▶ Task statement
Restate word for word the lines of the material below, from the line with "You are a computer-use agent. The height" to the line with "Task: Open the user avatar profile", both lines included, and no others.

________

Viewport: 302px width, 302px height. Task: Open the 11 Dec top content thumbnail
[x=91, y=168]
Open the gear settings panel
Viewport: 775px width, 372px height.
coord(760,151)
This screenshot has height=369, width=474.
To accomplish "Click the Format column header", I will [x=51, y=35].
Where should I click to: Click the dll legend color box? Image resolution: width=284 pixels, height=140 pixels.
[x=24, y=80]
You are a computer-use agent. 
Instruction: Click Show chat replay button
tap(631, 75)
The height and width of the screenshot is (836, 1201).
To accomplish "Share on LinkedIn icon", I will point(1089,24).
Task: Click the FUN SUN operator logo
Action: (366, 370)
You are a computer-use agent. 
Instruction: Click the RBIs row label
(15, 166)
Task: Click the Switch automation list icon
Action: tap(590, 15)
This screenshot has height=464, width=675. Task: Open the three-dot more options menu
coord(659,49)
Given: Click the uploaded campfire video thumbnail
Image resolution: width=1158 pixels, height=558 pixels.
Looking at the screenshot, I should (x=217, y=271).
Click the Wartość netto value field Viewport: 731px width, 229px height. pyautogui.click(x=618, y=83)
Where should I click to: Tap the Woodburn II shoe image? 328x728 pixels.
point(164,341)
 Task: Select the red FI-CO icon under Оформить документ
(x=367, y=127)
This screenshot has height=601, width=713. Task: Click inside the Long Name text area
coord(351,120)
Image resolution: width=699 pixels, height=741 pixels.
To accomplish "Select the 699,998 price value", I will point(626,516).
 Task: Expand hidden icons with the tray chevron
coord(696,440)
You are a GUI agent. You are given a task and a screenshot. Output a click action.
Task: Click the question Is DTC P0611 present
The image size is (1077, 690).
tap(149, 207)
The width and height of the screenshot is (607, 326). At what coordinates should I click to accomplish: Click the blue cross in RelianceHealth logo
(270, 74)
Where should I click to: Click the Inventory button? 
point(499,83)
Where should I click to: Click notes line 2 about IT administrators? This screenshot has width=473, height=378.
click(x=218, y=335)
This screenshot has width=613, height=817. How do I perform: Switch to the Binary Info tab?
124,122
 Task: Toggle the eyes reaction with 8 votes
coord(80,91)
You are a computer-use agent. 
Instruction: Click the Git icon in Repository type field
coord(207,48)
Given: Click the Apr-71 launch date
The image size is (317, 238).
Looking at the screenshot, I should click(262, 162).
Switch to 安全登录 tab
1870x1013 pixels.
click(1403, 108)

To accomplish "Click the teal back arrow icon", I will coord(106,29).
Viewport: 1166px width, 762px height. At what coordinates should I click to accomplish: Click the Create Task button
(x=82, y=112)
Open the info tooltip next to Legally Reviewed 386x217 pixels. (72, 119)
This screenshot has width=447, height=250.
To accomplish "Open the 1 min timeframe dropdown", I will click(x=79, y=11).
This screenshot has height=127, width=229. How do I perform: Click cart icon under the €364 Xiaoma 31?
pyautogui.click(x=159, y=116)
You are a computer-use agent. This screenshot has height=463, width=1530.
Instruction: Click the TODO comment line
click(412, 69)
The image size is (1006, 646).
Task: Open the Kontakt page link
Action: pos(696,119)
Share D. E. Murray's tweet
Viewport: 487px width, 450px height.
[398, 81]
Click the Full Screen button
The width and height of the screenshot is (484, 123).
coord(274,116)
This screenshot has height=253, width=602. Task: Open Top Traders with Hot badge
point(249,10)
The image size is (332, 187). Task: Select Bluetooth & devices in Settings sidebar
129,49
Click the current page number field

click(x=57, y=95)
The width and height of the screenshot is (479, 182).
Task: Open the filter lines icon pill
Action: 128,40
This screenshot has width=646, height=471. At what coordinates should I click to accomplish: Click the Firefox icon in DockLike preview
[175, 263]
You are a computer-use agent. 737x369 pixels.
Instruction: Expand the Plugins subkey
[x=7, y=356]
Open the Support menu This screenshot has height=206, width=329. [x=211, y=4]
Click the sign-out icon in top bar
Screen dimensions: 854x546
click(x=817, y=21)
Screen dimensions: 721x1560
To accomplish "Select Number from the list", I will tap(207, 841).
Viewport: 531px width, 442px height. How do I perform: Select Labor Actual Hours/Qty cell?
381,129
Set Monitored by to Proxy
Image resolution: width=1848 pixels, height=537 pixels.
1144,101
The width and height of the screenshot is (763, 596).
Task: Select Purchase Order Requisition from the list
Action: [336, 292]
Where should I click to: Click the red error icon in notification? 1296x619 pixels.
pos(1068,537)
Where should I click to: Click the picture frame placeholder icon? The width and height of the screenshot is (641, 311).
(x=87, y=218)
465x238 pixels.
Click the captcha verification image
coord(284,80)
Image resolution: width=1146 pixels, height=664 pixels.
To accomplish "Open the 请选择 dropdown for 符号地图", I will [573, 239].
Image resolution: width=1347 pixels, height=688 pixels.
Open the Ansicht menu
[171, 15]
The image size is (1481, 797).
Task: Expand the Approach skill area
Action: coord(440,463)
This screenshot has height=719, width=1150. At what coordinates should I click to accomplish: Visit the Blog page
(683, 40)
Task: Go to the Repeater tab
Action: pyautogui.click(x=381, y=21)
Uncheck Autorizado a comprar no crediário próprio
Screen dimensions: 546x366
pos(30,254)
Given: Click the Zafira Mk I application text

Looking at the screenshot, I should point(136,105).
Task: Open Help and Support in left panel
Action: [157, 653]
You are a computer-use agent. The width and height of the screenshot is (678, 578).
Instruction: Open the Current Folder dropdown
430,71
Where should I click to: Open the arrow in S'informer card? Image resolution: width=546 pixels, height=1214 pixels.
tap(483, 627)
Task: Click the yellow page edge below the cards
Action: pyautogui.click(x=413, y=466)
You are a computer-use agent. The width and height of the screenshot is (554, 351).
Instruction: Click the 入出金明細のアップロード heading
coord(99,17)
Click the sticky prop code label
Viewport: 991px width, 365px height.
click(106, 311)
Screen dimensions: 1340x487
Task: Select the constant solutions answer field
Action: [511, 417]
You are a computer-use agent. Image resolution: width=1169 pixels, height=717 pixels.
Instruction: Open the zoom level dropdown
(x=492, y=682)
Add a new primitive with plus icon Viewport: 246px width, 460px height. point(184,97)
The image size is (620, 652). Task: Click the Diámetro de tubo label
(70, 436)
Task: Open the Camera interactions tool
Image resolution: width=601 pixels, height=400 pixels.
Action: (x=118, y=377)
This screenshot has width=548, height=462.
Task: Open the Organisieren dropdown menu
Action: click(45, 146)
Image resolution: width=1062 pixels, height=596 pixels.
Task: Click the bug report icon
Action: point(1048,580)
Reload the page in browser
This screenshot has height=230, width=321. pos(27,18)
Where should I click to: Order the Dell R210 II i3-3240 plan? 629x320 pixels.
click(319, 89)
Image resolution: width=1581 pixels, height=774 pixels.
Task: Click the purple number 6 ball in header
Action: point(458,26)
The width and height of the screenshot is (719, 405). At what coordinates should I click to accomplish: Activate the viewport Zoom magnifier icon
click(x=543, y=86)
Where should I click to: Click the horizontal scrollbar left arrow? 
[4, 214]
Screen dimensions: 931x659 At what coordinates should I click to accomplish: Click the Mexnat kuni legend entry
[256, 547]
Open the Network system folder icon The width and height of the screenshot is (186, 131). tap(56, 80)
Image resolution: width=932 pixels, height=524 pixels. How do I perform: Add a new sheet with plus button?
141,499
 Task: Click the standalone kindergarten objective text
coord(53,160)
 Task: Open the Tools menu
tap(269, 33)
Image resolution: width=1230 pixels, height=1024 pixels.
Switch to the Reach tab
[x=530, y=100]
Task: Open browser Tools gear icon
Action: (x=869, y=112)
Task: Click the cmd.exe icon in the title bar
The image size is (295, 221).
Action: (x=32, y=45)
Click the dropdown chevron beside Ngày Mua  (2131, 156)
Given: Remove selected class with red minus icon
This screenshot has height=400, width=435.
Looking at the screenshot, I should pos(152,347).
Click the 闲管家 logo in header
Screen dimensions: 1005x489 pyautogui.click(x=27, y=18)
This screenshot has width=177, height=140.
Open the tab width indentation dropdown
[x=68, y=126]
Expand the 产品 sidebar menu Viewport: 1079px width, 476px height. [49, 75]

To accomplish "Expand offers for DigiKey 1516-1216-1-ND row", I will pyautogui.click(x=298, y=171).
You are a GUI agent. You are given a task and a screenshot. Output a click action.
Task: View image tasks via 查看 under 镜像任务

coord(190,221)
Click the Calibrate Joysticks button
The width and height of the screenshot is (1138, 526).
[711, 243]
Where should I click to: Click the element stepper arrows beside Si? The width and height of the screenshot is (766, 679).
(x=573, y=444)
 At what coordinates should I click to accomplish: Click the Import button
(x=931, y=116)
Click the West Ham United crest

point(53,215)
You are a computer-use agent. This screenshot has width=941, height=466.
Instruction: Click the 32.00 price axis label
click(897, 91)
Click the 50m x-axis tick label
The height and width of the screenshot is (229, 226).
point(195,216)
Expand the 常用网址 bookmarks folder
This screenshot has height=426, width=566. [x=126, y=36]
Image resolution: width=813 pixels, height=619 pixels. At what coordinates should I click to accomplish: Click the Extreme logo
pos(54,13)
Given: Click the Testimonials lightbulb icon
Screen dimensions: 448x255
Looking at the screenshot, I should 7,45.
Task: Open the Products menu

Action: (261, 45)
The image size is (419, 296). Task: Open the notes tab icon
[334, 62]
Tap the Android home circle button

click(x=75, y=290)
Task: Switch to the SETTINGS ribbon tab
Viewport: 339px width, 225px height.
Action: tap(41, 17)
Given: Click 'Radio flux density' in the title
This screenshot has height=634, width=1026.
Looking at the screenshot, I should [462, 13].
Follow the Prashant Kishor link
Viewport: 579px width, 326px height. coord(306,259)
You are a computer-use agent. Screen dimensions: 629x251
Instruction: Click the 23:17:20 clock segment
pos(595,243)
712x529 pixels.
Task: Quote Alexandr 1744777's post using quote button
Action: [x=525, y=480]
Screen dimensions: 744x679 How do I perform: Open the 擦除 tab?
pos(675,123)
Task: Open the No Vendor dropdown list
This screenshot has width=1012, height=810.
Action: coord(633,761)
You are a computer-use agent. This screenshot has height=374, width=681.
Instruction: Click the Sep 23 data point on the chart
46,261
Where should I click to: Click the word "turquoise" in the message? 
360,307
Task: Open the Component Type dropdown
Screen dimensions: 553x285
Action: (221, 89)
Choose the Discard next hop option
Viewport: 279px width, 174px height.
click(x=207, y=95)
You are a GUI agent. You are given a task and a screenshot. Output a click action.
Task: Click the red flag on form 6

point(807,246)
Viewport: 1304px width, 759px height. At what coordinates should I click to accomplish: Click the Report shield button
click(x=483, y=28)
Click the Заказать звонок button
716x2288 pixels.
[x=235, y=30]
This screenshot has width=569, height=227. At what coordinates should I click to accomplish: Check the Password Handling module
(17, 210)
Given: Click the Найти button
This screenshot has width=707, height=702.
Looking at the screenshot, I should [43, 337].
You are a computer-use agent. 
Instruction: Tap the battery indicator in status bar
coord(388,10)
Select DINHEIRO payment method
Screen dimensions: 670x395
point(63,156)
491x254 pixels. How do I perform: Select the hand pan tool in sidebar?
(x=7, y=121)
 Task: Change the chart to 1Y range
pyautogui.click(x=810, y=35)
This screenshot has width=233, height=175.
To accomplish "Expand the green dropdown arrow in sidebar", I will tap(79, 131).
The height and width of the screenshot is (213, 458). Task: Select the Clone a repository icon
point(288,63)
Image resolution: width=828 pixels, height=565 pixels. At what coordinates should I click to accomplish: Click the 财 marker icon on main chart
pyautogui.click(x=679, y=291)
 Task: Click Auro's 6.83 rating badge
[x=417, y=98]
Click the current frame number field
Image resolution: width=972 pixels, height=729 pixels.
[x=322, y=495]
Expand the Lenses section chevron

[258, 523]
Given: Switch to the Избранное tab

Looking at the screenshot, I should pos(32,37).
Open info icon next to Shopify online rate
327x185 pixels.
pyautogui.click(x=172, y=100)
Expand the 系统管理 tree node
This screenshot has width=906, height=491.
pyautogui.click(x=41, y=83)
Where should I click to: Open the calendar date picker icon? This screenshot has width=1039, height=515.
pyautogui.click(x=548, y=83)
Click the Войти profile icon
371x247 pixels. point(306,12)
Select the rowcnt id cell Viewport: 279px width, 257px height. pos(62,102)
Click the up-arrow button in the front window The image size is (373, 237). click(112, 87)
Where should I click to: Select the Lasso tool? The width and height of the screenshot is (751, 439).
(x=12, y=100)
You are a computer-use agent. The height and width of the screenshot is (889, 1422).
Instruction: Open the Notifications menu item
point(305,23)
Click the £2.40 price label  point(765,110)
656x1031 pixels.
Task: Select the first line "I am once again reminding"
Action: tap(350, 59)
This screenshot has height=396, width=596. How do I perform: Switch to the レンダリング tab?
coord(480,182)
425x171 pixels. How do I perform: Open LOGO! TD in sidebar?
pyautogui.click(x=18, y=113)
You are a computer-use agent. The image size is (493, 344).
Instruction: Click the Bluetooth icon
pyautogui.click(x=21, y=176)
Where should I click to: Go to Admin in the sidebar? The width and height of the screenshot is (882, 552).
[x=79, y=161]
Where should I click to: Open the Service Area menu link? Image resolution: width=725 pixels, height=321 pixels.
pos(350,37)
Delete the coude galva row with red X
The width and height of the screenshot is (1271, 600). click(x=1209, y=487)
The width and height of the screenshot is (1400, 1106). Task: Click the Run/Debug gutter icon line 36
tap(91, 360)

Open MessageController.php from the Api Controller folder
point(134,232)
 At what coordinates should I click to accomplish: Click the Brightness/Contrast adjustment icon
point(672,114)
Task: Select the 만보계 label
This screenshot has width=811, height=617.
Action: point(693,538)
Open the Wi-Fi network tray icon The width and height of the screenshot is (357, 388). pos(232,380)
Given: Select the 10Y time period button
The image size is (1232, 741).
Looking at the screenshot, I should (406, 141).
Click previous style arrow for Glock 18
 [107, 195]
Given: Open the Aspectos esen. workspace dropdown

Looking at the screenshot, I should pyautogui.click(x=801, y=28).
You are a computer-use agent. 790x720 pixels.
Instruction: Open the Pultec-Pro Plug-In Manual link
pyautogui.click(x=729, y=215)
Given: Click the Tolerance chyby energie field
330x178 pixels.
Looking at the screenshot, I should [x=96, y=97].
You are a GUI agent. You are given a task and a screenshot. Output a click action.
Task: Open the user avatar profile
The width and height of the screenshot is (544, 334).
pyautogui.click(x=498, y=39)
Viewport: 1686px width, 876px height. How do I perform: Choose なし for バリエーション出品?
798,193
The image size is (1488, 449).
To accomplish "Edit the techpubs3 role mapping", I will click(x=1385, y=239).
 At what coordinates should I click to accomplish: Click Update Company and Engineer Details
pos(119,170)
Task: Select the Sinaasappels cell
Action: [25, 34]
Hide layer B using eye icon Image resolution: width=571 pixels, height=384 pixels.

________

▶ Answer to this problem
You are a computer-use agent. The height and width of the screenshot is (889, 1422).
Instruction: Open the Notifications menu item
point(305,23)
Click the £2.40 price label  point(765,110)
656x1031 pixels.
Task: Select the first line "I am once again reminding"
Action: tap(350, 59)
This screenshot has height=396, width=596. How do I perform: Switch to the レンダリング tab?
coord(480,182)
425x171 pixels. How do I perform: Open LOGO! TD in sidebar?
pyautogui.click(x=18, y=113)
You are a computer-use agent. The image size is (493, 344).
Instruction: Click the Bluetooth icon
pyautogui.click(x=21, y=176)
Where should I click to: Go to Admin in the sidebar? The width and height of the screenshot is (882, 552).
[x=79, y=161]
Where should I click to: Open the Service Area menu link? Image resolution: width=725 pixels, height=321 pixels.
pos(350,37)
Delete the coude galva row with red X
The width and height of the screenshot is (1271, 600). click(x=1209, y=487)
The width and height of the screenshot is (1400, 1106). Task: Click the Run/Debug gutter icon line 36
tap(91, 360)

Open MessageController.php from the Api Controller folder
point(134,232)
 At what coordinates should I click to accomplish: Click the Brightness/Contrast adjustment icon
point(672,114)
Task: Select the 만보계 label
This screenshot has width=811, height=617.
Action: point(693,538)
Open the Wi-Fi network tray icon The width and height of the screenshot is (357, 388). pos(232,380)
Given: Select the 10Y time period button
The image size is (1232, 741).
Looking at the screenshot, I should (406, 141).
Click previous style arrow for Glock 18
 [107, 195]
Given: Open the Aspectos esen. workspace dropdown

Looking at the screenshot, I should pyautogui.click(x=801, y=28).
You are a computer-use agent. 790x720 pixels.
Instruction: Open the Pultec-Pro Plug-In Manual link
pyautogui.click(x=729, y=215)
Given: Click the Tolerance chyby energie field
330x178 pixels.
Looking at the screenshot, I should [x=96, y=97].
You are a GUI agent. You are given a task and a screenshot. Output a click action.
Task: Open the user avatar profile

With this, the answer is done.